=== Data in this exercise ===
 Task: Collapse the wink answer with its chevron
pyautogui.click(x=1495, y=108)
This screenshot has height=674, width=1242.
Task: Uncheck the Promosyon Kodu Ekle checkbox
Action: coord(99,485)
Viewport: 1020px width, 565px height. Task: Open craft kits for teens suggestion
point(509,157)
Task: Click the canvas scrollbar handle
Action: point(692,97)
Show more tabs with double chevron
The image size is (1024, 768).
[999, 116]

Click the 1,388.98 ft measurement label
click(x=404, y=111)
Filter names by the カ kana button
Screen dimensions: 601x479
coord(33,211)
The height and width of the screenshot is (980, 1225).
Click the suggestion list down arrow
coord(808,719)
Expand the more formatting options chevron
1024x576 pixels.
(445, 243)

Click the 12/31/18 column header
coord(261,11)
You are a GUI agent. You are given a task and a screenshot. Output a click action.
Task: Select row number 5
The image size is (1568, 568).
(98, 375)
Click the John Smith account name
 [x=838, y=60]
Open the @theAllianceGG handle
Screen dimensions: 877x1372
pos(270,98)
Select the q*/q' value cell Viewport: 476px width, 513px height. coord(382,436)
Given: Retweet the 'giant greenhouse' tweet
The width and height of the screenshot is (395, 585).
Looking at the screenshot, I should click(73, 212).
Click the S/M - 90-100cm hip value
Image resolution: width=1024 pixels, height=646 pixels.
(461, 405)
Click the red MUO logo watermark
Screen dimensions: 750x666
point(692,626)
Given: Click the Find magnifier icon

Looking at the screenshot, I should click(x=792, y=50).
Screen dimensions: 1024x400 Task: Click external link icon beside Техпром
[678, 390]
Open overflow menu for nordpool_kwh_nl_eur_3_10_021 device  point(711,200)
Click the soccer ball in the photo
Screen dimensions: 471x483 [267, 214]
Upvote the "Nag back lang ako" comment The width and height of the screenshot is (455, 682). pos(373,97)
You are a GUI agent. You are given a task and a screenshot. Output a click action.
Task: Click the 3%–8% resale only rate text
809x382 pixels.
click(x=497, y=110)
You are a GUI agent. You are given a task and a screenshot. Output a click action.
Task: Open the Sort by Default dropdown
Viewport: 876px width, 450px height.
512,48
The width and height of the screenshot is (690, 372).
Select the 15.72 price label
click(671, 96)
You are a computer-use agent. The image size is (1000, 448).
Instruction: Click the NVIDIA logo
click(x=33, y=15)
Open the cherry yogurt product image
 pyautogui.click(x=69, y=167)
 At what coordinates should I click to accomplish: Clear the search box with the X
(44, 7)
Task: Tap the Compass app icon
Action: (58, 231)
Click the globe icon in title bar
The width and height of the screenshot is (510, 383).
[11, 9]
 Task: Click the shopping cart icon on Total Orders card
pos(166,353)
===
◆ **Instructions for the task**:
Write out word for word only the lines from the one with "Task: Click the shopping" to the end of the material, both ends included.

◆ **Task solution**:
 Task: Click the shopping cart icon on Total Orders card
pos(166,353)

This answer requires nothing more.